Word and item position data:

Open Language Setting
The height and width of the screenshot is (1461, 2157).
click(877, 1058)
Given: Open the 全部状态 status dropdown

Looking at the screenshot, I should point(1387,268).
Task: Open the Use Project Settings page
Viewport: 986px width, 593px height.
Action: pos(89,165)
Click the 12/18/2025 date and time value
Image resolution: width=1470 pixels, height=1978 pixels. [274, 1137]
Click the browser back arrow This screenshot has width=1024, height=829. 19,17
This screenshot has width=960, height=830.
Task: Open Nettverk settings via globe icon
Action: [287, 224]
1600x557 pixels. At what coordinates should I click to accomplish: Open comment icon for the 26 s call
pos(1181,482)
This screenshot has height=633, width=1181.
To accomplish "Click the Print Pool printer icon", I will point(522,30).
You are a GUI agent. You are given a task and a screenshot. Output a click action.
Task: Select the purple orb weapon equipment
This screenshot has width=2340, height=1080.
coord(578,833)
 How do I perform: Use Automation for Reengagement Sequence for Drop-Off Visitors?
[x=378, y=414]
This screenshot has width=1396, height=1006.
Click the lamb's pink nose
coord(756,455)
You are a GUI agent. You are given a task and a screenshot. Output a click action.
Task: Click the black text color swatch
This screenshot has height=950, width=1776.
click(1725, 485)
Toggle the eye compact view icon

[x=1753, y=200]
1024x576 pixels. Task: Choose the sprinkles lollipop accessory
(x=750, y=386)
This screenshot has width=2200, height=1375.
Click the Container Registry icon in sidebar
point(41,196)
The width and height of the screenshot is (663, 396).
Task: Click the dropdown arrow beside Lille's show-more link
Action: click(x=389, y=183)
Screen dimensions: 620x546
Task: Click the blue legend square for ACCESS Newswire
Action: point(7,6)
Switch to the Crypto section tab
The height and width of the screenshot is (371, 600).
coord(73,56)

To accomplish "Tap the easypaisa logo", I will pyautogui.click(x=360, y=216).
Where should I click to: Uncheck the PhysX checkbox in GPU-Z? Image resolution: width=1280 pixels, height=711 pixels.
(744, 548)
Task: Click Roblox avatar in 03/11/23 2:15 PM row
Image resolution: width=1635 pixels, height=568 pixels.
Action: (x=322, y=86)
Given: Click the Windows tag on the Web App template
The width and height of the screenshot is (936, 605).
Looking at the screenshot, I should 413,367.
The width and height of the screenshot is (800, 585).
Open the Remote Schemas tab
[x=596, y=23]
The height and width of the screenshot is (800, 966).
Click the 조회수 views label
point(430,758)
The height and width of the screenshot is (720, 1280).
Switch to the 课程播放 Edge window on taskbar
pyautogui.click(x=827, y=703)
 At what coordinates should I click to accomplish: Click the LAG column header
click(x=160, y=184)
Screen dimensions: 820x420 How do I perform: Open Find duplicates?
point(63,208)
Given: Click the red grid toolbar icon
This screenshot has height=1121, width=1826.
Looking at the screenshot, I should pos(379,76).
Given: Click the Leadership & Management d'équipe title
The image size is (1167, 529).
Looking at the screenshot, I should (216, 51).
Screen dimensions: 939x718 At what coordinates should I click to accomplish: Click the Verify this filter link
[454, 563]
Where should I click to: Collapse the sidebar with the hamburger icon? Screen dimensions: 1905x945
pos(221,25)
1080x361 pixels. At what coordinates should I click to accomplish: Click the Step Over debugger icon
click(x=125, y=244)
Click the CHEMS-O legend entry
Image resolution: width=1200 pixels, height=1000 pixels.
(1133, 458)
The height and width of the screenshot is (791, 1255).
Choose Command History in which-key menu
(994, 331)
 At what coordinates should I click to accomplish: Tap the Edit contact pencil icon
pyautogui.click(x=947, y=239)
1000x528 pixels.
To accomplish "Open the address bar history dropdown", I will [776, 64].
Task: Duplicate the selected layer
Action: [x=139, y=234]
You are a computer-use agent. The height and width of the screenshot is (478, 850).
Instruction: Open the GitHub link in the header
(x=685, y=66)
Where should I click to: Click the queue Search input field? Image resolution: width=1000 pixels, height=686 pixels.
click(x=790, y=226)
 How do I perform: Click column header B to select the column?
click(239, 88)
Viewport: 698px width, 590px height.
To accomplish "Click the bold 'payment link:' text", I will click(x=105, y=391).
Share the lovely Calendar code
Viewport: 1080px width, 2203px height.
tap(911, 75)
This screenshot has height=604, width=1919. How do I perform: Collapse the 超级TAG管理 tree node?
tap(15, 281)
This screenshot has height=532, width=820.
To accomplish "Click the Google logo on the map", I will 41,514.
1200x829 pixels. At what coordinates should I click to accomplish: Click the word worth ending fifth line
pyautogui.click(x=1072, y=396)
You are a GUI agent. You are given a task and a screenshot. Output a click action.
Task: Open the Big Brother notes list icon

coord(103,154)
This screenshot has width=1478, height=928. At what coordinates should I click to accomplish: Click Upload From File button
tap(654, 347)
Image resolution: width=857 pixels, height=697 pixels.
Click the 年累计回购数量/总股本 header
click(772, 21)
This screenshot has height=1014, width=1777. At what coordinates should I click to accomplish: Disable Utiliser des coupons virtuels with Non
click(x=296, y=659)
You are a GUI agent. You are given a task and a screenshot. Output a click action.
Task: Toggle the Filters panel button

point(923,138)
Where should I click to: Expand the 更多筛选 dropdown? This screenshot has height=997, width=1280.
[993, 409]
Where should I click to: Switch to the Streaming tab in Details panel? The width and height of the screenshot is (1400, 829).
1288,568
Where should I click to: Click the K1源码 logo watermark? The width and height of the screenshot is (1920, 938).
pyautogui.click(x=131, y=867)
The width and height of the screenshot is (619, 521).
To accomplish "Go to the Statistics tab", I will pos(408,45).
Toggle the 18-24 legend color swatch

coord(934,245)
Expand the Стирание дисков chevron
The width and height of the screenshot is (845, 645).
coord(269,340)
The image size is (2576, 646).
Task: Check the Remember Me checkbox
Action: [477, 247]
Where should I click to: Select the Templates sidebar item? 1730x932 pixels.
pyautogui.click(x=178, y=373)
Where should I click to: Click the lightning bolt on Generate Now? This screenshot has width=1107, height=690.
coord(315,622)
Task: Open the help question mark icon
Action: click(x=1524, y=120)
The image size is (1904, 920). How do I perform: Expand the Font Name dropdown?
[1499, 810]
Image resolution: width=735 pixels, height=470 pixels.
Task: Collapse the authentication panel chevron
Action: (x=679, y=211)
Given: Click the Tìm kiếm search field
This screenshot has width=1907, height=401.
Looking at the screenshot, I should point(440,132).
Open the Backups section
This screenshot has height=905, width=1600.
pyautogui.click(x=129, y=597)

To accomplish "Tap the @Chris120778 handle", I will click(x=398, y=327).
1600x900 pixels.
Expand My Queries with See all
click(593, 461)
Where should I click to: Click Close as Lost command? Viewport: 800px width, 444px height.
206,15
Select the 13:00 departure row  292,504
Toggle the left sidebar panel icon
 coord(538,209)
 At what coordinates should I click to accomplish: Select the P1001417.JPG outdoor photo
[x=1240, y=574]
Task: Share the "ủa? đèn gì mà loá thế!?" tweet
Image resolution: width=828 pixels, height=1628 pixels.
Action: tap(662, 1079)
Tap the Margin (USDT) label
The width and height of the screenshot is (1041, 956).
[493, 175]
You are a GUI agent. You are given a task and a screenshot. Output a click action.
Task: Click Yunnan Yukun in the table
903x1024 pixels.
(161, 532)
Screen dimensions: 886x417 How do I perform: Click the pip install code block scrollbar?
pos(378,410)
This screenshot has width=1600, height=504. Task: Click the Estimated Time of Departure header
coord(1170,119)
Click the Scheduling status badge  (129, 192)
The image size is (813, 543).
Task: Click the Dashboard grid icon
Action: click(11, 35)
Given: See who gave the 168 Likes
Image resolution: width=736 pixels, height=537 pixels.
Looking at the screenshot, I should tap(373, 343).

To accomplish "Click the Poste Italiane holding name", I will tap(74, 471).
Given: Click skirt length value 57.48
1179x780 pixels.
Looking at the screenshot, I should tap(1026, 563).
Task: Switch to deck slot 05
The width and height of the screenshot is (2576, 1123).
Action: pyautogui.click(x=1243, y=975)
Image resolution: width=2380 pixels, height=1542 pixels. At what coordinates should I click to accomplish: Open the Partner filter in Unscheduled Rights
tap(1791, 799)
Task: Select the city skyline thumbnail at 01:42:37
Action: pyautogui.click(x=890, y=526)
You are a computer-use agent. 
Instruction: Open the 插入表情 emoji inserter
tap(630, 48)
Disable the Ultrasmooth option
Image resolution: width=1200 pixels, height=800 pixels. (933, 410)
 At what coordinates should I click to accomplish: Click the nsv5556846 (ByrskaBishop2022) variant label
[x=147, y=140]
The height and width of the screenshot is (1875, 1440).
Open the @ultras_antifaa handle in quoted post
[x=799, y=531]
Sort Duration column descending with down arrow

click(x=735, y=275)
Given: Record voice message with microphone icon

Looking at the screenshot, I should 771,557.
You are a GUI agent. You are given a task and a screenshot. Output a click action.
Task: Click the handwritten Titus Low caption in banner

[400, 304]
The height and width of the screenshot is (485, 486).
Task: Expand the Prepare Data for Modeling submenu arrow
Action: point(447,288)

- [Instructions to follow] Repeat the stretch of entries from the line containing "Click the browser" through the line containing "[x=1753, y=200]", copying each line verbatim.

- [Task solution]
Click the browser back arrow This screenshot has width=1024, height=829. 19,17
This screenshot has width=960, height=830.
Task: Open Nettverk settings via globe icon
Action: [287, 224]
1600x557 pixels. At what coordinates should I click to accomplish: Open comment icon for the 26 s call
pos(1181,482)
This screenshot has height=633, width=1181.
To accomplish "Click the Print Pool printer icon", I will point(522,30).
You are a GUI agent. You are given a task and a screenshot. Output a click action.
Task: Select the purple orb weapon equipment
This screenshot has width=2340, height=1080.
coord(578,833)
 How do I perform: Use Automation for Reengagement Sequence for Drop-Off Visitors?
[x=378, y=414]
This screenshot has width=1396, height=1006.
Click the lamb's pink nose
coord(756,455)
You are a GUI agent. You are given a task and a screenshot. Output a click action.
Task: Click the black text color swatch
This screenshot has height=950, width=1776.
click(1725, 485)
Toggle the eye compact view icon

[x=1753, y=200]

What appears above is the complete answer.